Circularity refers to a system where products can be reused, recycled or returned to the earth (by being biodegradable or compostable) – a concept that’s becoming increasingly important for fashion as it looks to reduce its environmental impact. Designed with this in mind, the new 501s are made from a blend of certified organic cotton, sustainably-sourced wood pulp and Circulose – a textile made by Swedish company Renewcell by chemically recycling cotton textile waste. Attention to detail is key: the threads, pockets, labels and patches are all made from 100 per cent cotton to allow for the jeans to be recycled once they’re finished with.
“True circularity [means you] have to make sure that you’ve designed [a product] in a way that means it can go back into its own system,” Dillinger continues. “We’ve actually sent the jeans back to Renewcell and we’re confident it can keep [being recycled] as it needs to be.”
It’s taken a long time to reach this point, with the 501s being the first Levi’s jeans to meet the requirements set out by the Ellen MacArthur Foundation’s Jeans Redesign initiative (other participants include the likes of Tommy Hilfiger, Gap and H&M). “If we want to create a fashion industry that can thrive in the long term, then we have to shift from the take-make-waste approach to a circular economy designed to eliminate waste and pollution, circulate materials and products, and regenerate nature,” Laura Balmond, lead of the Make Fashion Circular programme at the Ellen MacArthur Foundation, says. “The reason we picked jeans [for the redesign programme] is that they are an iconic product that can be used to demonstrate what’s possible for the rest of the fashion industry.”

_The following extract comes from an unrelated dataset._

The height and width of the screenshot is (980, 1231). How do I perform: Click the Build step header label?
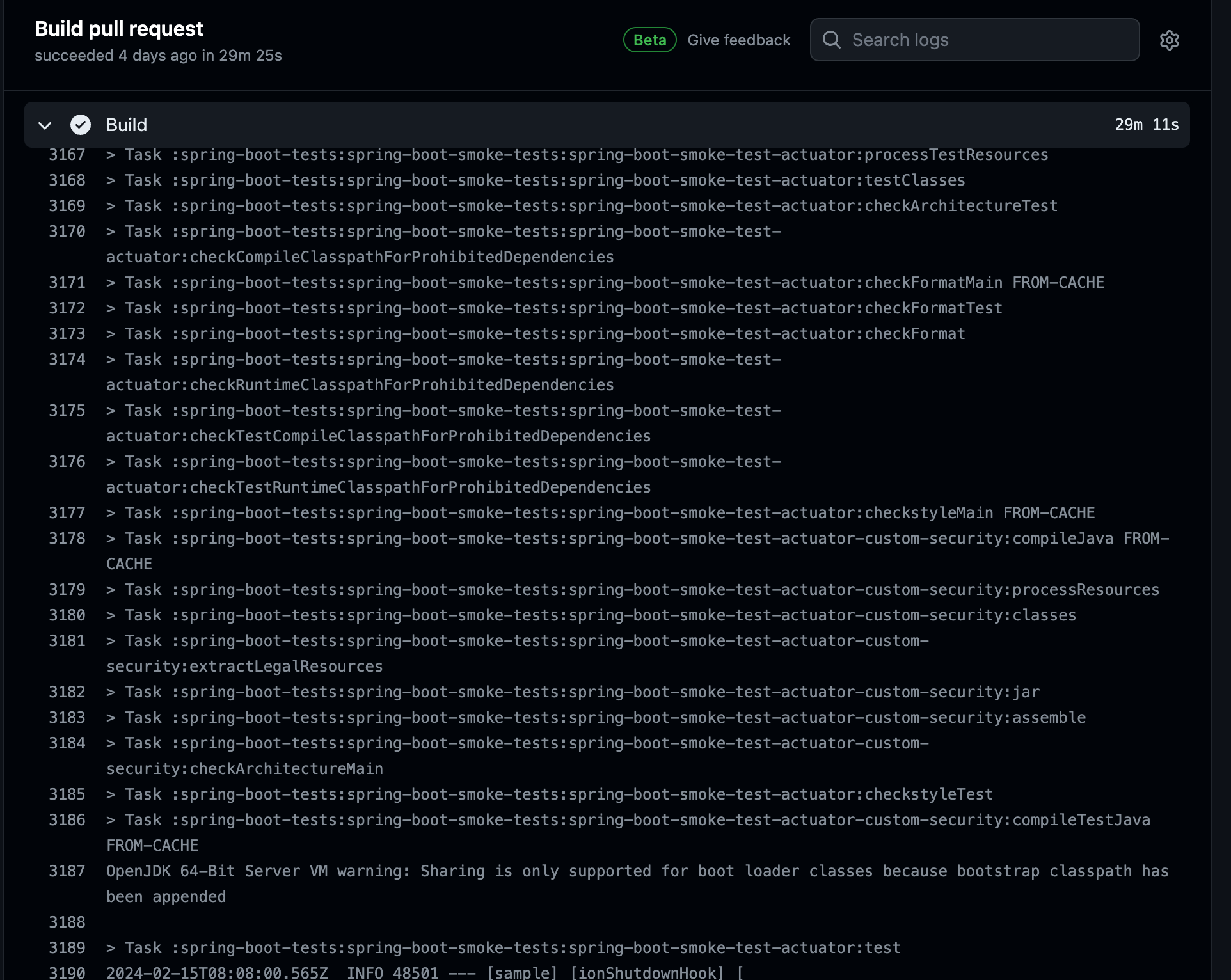pyautogui.click(x=127, y=125)
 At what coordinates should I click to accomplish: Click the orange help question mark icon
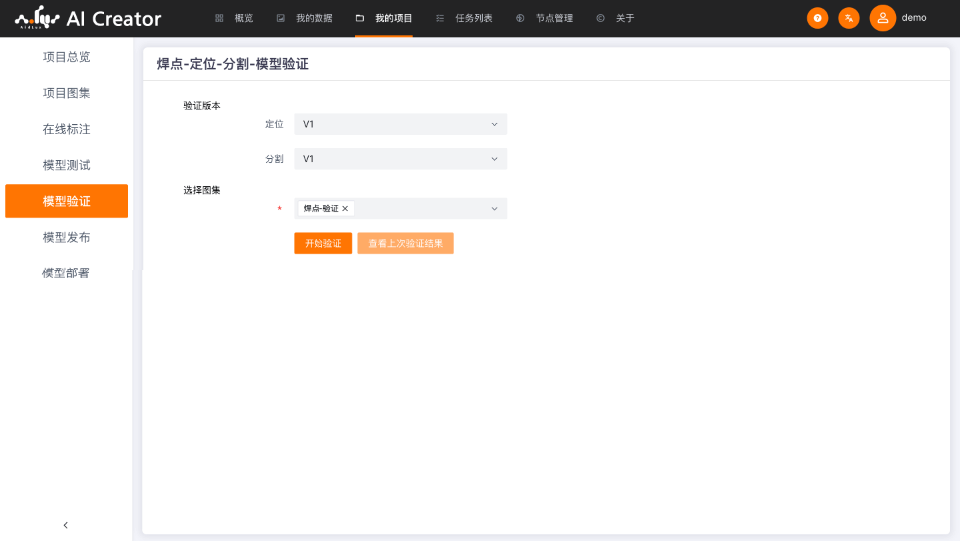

Still, there‘s plenty room for improvement, as Dillinger readily admits. The new 501s currently contain only around 16 per cent recycled cotton, a figure that Levi’s is hoping to improve on. “The quantity of cotton that we’ve integrated in this form doesn’t shed; it doesn’t weaken,” he explains of the need to balance product longevity with the use of recycled material. “In the future, we have the opportunity to increase that recycled cotton content and eventually it will become probably 40 per cent or 50 per cent recycled – that’s the path of development here.”
The dyeing process is another area that Levi’s is focusing on, with chemical usage being a key issue when it comes to the recycling of garments. Currently, the jeans don’t use any chemicals on the Zero Discharge Of Hazardous Chemicals’s manufacturing restricted substance list, as per the Jeans Redesign guidelines, but Levi’s is now exploring natural alternatives, partnering with Tennessee-based company Stony Creek Colors to pilot the use of plant-based indigo.
Of course, creating a more eco-friendly and circular product is only part of the story: the way that customers use and take care of their jeans is also essential when it comes to sustainability. “We’re going to ask customers to buy better, to wear longer, and then to care for things in a nicer way – to wash things on cold, to hang them to dry, to wash infrequently,” Dillinger says. “Then we’re going to ask them if you’re not interested in the clothes, can you exchange them with a friend? Can you resell them? Can you do anything but throw them away?”
Overhauling its iconic 501s will undoubtedly bring the importance of sustainability to a wider audience. Ultimately, though, it’s still about maintaining that longevity that the 501 has always had. “I hope it gets people to notice that there’s an important sea change happening in the industry,” Dillinger concludes. “[But] if they don’t notice, I don’t really mind. Because they’re just going to get a great high quality 501 that’s going to last forever.”